De fait, on se trouve à la clinique psychiatrique de La Borde, durant l’été 1995. Mais le film se défie des évidences, il procède d’une manière plus suggestive, sur un thème, la folie, auquel le cinéma documentaire s’est diversement confronté, depuis Regard sur la folie (1961) de Mario Ruspoli jusqu’à Histoires autour de la folie (1993) de Paule Muxel et Bertrand de Solliers, en passant par Titicut Follies (1966) de Frederick Wiseman. Il n’y a aucune trace du mot « folie » dans La Moindre des choses. Comme si, justement, la moindre des choses consistait à ne pas faire un film « sur » la folie mais avec elle. Deux voies s’offrent dans ce cas : la verticale toujours un peu factice de l’abîme, ou l’horizontale de l’accompagnement, signe plus modeste mais plus honnête de reconnaissance.

Nicolas Philibert a choisi la seconde, et en privilégiant une approche singulière : la préparation d’une pièce de théâtre interprétée par les patients et les soignants. Parti pris de cinéaste qui, filmant les répétitions, les mises en place et la partition orchestrale, interroge la notion de représentation sans pour autant délaisser le quotidien, de la distribution de médicaments à la cuisine collective. Quelques personnages (de la pièce et du film) émergent ainsi dans des séquences inoubliables, marquées par l’humour lorsque Michel est au standard téléphonique, l’effroi lorsque Claude se fait tailler la barbe, ou la violence quand Sophie s’efforce de dessiner. Tout est filmé puis monté avec un sens accompli du rythme, de la composition des plans et des cadrages, de l’alternance des silences et du brouhaha, des gestes ébauchés et des regards caméra. Mais l’essentiel tient aux curieuses correspondances qu’on attribue au hasard et qui relèvent en vérité du génie de celui qui sait les percevoir et les relier.
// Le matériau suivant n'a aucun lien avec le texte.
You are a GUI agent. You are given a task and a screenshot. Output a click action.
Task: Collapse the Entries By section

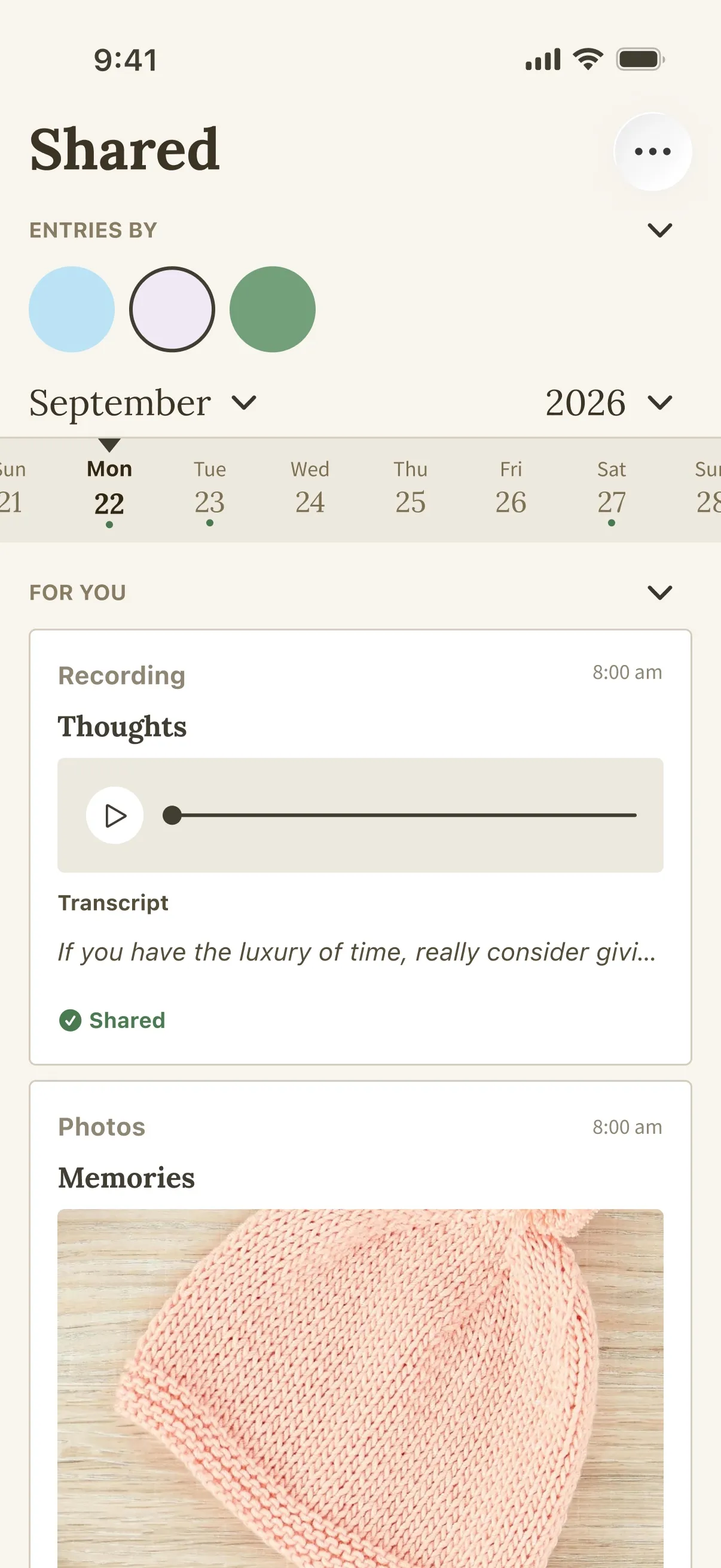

La première de ces correspondances concerne le choix de la pièce adoptée cette année là à La Borde: Opérette (1966), de Witold Gombrowicz, est fondée sur le grotesque et le délire d’un monde qui court à sa propre perte. Ce texte suscite chez Michel, qui y incarne un des rôles principaux, ce jugement très sage : « Les réparties sont complètement déboussolées, ça me console. » Surtout, l’esthétique de Philibert peut se réclamer de celle de Gombrowicz, dans son refus des hautes formes de la culture et de l’art : « Pour moi, la “sous valeur”, l’“insuffisance”, le “sous développement” sont plus proches de l’homme que toutes les valeurs », notait l’écrivain polonais dans la préface de La Pornographie.

La seconde correspondance concerne le rapport conjugué que cette pièce « déjantée » et le film qui l’utilise intelligemment comme principal ressort dramatique entretiennent avec La Borde. II ne s’agit, ni plus ni moins, sous les oripeaux du dérisoire et les masques du théâtre, que d’une relation de profonde vérité. Celle d’un lieu où l’on accorde valeur aux désirs de chacun, refuge à la souffrance et liberté au vagabondage. Par mille et un détours, ce n’est pas le moindre mérite de La Moindre des choses de l’avoir suggéré.